O meu amor pela língua alemã, berço, dir-se-ia «natural», de pensamento
filosófico, e pelos poetas de língua alemã, e pela música «de língua alemã» (pois à linguagem da música talvez não seja
indiferente o Ser da própria língua), fazem-me recalcar aspectos mais sombrios da
cultura (isto é, da língua) alemã que, como vulcões adormecidos, não raro se manifestam
sob a forma de barbárie.
Celan, que perdeu pais, família e amigos nos campos de
extermínio (onde ele próprio sofreu durante anos, sujeito a todo o tipo de violências), optou – mesmo
dominando outras línguas, designadamente o yidiche,
mas
também o romeno, o russo, o francês, o inglês, até o português – por escrever a sua poesia atravessando desesperadamente a «escuridão assassina» da língua dos torcionários e
procurando encontrar nela a perdida luz da língua de sua mãe.

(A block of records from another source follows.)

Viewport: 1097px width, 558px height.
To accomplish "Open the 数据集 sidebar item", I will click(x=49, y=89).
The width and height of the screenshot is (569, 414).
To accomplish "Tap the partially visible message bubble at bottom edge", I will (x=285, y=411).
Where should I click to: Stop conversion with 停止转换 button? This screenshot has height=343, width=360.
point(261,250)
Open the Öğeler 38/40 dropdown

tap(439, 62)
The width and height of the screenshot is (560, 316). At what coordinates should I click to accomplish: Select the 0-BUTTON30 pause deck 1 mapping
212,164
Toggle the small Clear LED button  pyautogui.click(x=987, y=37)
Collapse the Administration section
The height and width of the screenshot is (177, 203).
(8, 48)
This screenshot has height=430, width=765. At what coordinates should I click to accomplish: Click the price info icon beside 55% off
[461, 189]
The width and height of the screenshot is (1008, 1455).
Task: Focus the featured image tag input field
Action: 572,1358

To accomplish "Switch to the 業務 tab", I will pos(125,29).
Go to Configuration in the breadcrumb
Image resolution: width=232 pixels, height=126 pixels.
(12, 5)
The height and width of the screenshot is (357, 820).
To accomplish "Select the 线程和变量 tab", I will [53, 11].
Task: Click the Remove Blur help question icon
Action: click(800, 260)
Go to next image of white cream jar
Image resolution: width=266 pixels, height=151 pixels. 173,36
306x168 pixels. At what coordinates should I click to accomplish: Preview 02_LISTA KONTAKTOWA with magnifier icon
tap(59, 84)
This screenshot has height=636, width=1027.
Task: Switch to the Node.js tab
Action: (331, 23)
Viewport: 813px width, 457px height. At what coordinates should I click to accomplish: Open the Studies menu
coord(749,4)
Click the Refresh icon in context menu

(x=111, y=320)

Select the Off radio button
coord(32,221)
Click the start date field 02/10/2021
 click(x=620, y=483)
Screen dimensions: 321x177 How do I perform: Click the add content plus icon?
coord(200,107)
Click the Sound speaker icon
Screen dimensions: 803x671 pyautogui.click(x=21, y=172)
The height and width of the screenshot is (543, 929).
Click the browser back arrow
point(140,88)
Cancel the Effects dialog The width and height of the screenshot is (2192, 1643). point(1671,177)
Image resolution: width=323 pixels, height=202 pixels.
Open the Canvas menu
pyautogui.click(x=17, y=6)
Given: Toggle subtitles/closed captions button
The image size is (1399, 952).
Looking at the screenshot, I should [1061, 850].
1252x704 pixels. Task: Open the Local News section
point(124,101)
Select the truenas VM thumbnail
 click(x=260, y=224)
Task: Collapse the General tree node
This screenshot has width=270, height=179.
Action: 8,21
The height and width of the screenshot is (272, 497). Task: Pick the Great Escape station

É nas vertentes mais obscuras e
sinistras da língua alemã que bebe a língua que fala o comissário europeu para a
Energia, o alemão (do partido de Merkel)
Guenther
Oettinger que, em entrevista ao Bild, propôs um «castigo» para os países com défice excessivo: a colocação das «bandeiras dos países pecadores a meia haste
nas
fachadas dos edifícios comunitários». «Países pecadores»:
a
religião da usura evoca hoje perigosamente pecados mortais (que só Oettinger
parece ter esquecido) da Alemanha pelos quais a sua bandeira haveria que
ficar a meia haste durante muitos séculos.